Hospitals, clinics, and other medical facilities typically have a variety of medical carts on hand, each of which has a specific use. There is arguably no type of medical cart that is more vital in emergency rooms and other sensitive environments than the crash cart, or code cart.
What Is a Crash Cart?
A crash cart is a specialized type of medical cart used to transport emergency medications and equipment to the site of serious medical or surgical emergencies. Crash Carts provide all of the tools, equipment, supplies, and medications required to bring comprehensive care to patients’ bedsides when they are suffering from life-threatening conditions. When a patient stops breathing, or someone calls a code when his or her heart stops beating, the first thing the code team will do is bring in a crash cart.

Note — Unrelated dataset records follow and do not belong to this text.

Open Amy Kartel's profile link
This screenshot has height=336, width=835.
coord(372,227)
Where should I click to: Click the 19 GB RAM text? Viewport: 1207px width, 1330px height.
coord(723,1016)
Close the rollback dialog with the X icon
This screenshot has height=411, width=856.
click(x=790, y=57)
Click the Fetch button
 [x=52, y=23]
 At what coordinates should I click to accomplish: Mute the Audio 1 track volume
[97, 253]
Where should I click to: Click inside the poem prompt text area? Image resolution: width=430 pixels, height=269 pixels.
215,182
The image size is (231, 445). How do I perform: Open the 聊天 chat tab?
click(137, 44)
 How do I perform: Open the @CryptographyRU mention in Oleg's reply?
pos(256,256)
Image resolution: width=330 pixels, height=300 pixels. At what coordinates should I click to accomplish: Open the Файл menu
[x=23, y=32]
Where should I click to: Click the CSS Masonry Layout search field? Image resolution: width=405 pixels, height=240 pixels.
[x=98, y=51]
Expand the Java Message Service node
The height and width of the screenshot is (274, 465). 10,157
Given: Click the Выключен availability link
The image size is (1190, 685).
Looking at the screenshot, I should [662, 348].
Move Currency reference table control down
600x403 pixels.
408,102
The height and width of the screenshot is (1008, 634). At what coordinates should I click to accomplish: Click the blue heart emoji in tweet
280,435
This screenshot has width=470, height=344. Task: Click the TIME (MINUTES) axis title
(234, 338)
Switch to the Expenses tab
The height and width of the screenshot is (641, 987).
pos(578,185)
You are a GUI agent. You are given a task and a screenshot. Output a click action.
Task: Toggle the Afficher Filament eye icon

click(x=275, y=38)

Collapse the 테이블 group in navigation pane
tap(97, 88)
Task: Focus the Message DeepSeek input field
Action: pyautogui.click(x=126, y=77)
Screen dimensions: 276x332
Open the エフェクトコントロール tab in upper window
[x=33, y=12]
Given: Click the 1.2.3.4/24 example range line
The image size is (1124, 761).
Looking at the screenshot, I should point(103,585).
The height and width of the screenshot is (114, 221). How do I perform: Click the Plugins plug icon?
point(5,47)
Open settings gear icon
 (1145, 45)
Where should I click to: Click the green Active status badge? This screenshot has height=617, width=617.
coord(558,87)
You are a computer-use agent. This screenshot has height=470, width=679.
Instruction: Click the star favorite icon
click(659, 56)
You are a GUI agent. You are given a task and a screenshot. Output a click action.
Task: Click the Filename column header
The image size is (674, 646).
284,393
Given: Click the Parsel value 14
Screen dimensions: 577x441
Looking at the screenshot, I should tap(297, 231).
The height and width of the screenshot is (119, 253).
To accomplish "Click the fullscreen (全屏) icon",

What Goes In a Crash Cart?
What goes in a crash cart varies depending on the facility and the type of patients it serves. Pediatric code carts usually have different items in them that are sized to meet young patients’ needs, for example, while the code carts used in long-term care facilities typically feature items used in geriatric care. What all of them have in common is that they contain tools and equipment used to address serious, life-threatening respiratory and circulatory dysfunction.
Common Configurations
Though every crash cart is a little different, all of them must be carefully organized in a common-sense manner that won’t leave doctors and nurses struggling to find necessary, life-saving tools when a patient is experiencing a health emergency. Below is a list of items that can be found on or in a typical crash cart arranged by their frequency of use. Keep in mind, though, that healthcare facilities often rearrange them as needed to suit their purposes.
Top of the Cart
The top of just about every crash cart features a heart monitor and defibrillator. Some carts may also have airway boxes equipped with intubating supplies, blood glucose meters, full oxygen tanks, removable suction units, and a CPR board.
First Drawer
The top drawer usually contains equipment designed to deal with the cessation of breathing. That may include an airway tray featuring equipment such as masks, nasal devices, endotracheal tubes, blades, syringes, and other essential equipment.
Second Drawer
The second drawer usually contains pre-dripped mixes of the IV medications that are most commonly used when a patient is suffering from a life-threatening condition. These may include adenosine, amiodarone, atropine, dextrose, dopamine, epinephrine, Narcan, calcium chloride, lidocaine, sodium bicarb, and vasopressin.
Third Drawer
The third drawer usually contains IV access supplies. Doctors and nurses will be able to access needles, syringes, catheters, drip lines, adhesive tape, chambers, and clamps to start and maintain IVs.
Fourth Drawer
The fourth drawer contains items such as blood pressure cuffs and suctions. Some facilities also keep flashlights for emergency lighting in this less frequently used drawer.
Fifth Drawer
Finally, the lowest drawer, which will be used the least, usually contains things like central line kits, cricothyrotomy kits, sealed medications, anesthesia bags, and sometimes additional fluids.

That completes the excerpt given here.